**Directive 1**
Please answer these questions using the passage about Foo.exe below.
(a) Into which directory is the program installed?
(b) Which directory is offered as an example for storing editable files?
(c) What is the self-copy with execute permission called?
**Directive 2**
From the passage about Foo.exe, quote the part starting at "I want to create" and ending at "not the execute-flag).".

**Reading passage**

::::

I want to create a program Foo.exe with error logging into foo.log. That program is installed (NSIS Installer) into C:\Program Files (x86)\Foo\. During installation NSIS added a shortcut (CreateShortCut "$SMSTARTUP\Foo.lnk" "$INSTDIR\Foo.exe") to start Foo.exe when windows starts.

  • When windows executes my program after startup it starts my program with "non-administrative rights.". So my program can not edit C:\Program Files (x86)\Foo\foo.log. Workaround for that is to store editable files in another directory e.g. in $APPDATA.
  • But here come's the real problem: I added a update function into my program which works in the following way:
    • download the new binary and save as FooNew.exe. This file does not have any permissions (explicitly not the execute-flag).
    • create a self-copy with execute permission: FooCopy.exe
    • After starting it, FooCopy.exe opens FooNew.exe and writes it content into Foo.exe. Now, Foo.exe is updated and has the execute-permission.

::::

**Record list**
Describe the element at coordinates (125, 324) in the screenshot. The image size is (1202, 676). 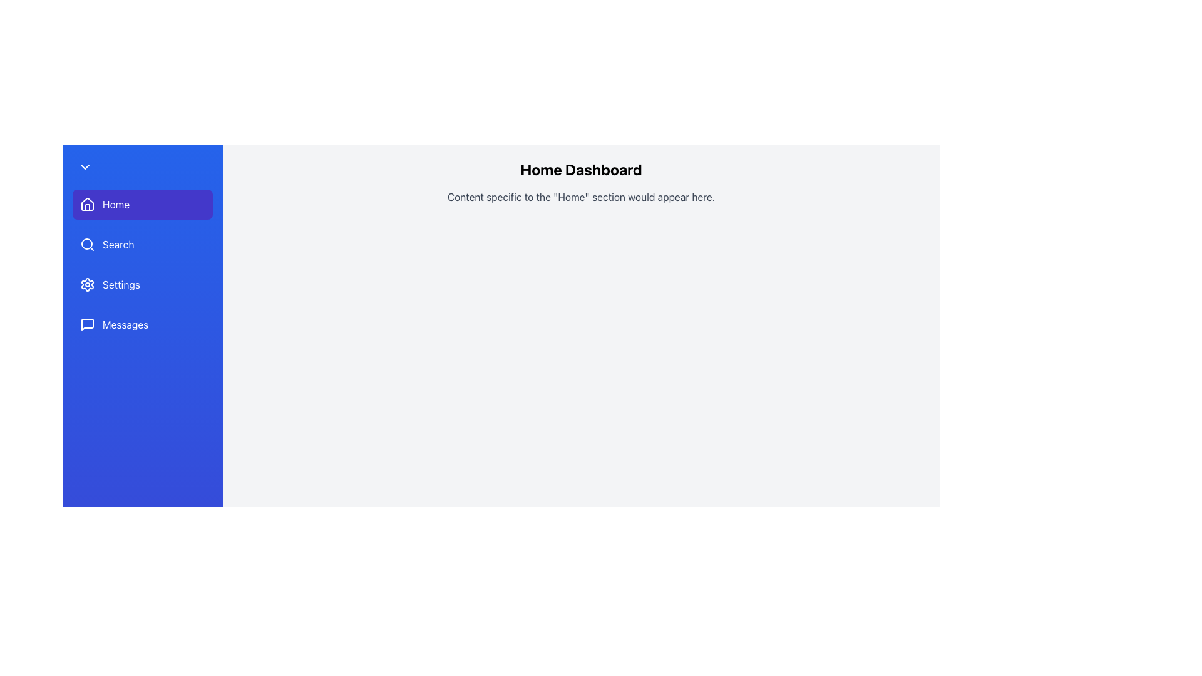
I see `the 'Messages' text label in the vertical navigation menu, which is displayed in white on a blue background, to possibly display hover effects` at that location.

::::

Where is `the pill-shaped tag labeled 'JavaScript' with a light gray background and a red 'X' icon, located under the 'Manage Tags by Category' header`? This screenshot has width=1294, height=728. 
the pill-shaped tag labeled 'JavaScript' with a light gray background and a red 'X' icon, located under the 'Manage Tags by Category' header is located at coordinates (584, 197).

::::

**Full answer 1**
(a) C:\Program Files (x86)\Foo\
(b) $APPDATA
(c) FooCopy.exe

**Full answer 2**
I want to create a program Foo.exe with error logging into foo.log. That program is installed (NSIS Installer) into C:\Program Files (x86)\Foo\. During installation NSIS added a shortcut (CreateShortCut "$SMSTARTUP\Foo.lnk" "$INSTDIR\Foo.exe") to start Foo.exe when windows starts.

  • When windows executes my program after startup it starts my program with "non-administrative rights.". So my program can not edit C:\Program Files (x86)\Foo\foo.log. Workaround for that is to store editable files in another directory e.g. in $APPDATA.
  • But here come's the real problem: I added a update function into my program which works in the following way:
    • download the new binary and save as FooNew.exe. This file does not have any permissions (explicitly not the execute-flag).